-------- TEXT BLOCK

It helps travelers get more mileage out of their money.
Black Friday and Cyber Monday aren’t the only autumn days where one can snag the deal of a lifetime. Cash-strapped globetrotters are salivating over “Travel Tuesday,” an increasingly popular holiday that targets those who want discounts on traversing the world.
“It generated good sales for us,” Kristen Jennings Graff, director of sales and marketing at the Bawah Reserve, an eco-resort in Indonesia’s Riau Islands, said while outlining a “Travel Tuesday” promotion in 2023, CNBC reported.
The burgeoning phenomenon, which falls on Tuesday, Dec. 3, this year, is a lot like Black Friday, the post-Thankgsiving bonanza that sees retailers offer special one-day deals and discounts. However, instead of flat-screen TVs and other electronics, this bargain binge concerns airline flights, cruises and hotels, often offering between 20% and 30% off of the best available rates.
First popularized in 2018 by online booking platform Hopper, Travel Tuesday has soared in popularity recently with Google search interest skyrocketing by 500% from 2021 to 2023, per a Thursday report by strategy and management firm McKinsey & Company.
Perhaps it’s no coincidence that the holiday’s boom comes right as people are yearning to globetrot more than ever but are hamstrung by stratospheric airfare and hotel costs amid inflation.
According to McKinsey, Travel Tuesday searches are highest among Americans and Canadians, but “elevated volume is also observable” throughout Australia, the United Kingdom, the Netherlands and Spain.
This phenomenon was supported by Google Trends, which showed that searches for the wanderlust holiday began in November 2017, declined over the COVID-19 pandemic, and then spiked again in 2022 and 2023, mainly in the aforementioned regions.
While Travel Tuesday mania has yet to capture Asia, Eastern companies also are taking advantage of the trend.
Last year, Indonesian ecolodge Bawah Reserve offered customers a choice of an upgrade, discount or one free flight — a promotion that proved quite fruitful, said Graff.

----------------
-------- INPUT DATA

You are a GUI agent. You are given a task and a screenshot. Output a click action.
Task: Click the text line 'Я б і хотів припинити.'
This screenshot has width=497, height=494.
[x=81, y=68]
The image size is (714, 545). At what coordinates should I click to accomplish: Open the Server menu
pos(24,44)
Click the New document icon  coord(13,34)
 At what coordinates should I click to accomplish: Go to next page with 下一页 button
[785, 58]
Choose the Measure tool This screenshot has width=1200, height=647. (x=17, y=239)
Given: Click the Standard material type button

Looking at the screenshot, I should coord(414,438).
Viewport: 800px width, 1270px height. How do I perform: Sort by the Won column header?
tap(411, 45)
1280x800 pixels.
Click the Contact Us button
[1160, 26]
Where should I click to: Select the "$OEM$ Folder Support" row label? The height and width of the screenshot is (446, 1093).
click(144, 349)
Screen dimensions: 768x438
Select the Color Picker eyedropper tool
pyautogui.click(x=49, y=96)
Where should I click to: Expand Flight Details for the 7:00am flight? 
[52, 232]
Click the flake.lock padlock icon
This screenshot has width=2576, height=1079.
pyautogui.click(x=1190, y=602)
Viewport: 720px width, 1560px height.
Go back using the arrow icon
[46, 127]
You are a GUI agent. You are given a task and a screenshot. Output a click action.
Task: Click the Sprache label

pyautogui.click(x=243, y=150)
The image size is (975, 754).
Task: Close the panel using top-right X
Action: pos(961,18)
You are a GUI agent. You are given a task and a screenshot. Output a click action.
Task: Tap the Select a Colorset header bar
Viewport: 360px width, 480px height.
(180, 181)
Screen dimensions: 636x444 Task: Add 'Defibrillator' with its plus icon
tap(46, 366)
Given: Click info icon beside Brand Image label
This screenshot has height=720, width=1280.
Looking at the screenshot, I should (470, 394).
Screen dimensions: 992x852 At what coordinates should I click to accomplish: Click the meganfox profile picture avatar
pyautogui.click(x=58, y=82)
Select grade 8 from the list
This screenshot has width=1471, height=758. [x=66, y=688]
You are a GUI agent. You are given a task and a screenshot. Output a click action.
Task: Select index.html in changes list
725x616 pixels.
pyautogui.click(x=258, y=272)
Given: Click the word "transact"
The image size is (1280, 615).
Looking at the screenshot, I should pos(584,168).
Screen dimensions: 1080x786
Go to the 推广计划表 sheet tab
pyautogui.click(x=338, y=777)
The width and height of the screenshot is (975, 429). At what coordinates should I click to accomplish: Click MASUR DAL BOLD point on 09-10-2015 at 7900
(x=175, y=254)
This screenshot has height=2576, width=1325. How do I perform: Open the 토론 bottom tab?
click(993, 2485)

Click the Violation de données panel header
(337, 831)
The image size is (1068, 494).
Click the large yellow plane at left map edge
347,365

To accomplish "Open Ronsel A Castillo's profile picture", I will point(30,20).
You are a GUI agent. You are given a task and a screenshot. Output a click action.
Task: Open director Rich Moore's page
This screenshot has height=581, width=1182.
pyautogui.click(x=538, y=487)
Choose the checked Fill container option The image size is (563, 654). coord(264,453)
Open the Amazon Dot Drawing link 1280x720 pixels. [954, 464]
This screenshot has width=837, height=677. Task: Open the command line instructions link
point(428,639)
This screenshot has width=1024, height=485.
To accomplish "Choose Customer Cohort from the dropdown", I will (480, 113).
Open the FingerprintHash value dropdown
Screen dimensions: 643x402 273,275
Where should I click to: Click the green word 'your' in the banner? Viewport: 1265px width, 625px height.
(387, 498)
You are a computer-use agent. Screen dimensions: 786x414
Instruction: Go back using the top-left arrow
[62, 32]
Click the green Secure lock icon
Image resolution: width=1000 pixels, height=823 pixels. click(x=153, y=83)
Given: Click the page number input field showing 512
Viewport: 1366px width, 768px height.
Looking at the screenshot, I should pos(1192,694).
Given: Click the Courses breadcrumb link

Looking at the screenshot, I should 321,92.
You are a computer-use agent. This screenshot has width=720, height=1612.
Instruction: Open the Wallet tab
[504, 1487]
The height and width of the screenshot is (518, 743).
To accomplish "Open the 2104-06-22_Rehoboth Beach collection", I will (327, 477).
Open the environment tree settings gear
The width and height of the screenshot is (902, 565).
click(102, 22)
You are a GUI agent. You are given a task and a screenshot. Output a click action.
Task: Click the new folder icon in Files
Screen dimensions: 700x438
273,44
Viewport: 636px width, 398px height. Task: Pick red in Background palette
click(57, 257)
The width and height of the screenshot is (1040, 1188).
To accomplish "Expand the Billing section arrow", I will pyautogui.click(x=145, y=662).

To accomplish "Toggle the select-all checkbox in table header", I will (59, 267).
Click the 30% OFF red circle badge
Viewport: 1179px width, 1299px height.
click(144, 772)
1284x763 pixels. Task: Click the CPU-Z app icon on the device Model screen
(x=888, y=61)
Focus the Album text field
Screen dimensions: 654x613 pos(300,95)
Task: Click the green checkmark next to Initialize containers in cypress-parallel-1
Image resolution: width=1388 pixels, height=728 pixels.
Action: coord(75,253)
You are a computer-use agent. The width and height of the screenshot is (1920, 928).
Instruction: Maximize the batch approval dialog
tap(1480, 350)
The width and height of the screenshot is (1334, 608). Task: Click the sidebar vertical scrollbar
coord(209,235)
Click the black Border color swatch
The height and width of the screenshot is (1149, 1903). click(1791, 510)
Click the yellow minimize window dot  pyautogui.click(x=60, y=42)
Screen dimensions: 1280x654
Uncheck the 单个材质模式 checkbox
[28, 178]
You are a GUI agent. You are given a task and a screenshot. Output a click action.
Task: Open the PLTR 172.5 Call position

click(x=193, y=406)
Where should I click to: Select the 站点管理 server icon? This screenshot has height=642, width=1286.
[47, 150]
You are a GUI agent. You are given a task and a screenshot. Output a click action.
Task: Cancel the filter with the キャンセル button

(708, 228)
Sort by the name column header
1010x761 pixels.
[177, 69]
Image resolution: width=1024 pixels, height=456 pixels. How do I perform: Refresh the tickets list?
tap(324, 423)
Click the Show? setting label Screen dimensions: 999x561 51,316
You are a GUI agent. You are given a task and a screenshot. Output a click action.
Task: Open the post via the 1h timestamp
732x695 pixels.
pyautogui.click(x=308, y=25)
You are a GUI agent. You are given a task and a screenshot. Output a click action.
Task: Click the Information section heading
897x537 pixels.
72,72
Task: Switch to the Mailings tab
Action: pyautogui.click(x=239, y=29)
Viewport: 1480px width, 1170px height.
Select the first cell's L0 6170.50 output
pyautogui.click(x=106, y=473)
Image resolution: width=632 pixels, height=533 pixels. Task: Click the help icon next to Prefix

----------------

TASK INSTRUCTIONS
(A) According to the Travel Tuesday article, which online booking platform first popularized the holiday in 2018?
(B) Pick up the article about Travel Tuesday after its final sentence and carry it forward.

ANSWERS GIVEN
(A) Hopper

(B)
U.S. travelers have put their money where their mouths are on Travel Tuesday, which occurred on Nov. 28 last year.
That day, airline bookings among American vacationers soared by more than 60% and cruises by more than 50% compared with the two-week periods before and after the holiday, per the report.
Search data suggested that bookings were centered around resort destinations such as Nassau, Bahamas and Punta Cana, in the Dominican Republic, presumably because the hotels tend to offer package deals.
However, McKinsey theorized that travelers whose motherlands have gloomy weather are more likely to book sunny, gorgeous destinations.
Travel Tuesday is even threatening to eclipse traditional fall free-for-alls.
While searches for “Cyber Monday” — another Thanksgiving-adjacent discount holiday that concerns e-commerce transactions — still far exceed those for “Travel Tuesday,” interest in the former is waning.
“Travel bookings made on Travel Tuesday have surpassed those made on Cyber Monday,” according to Ryan Mann, one of the report authors.
The holiday’s popularity will likely continue to boom as wanderlust enraptures the U.S.
A recent WalletHub travel survey found that 58% of Americans would rather spend money on travel rather than retail.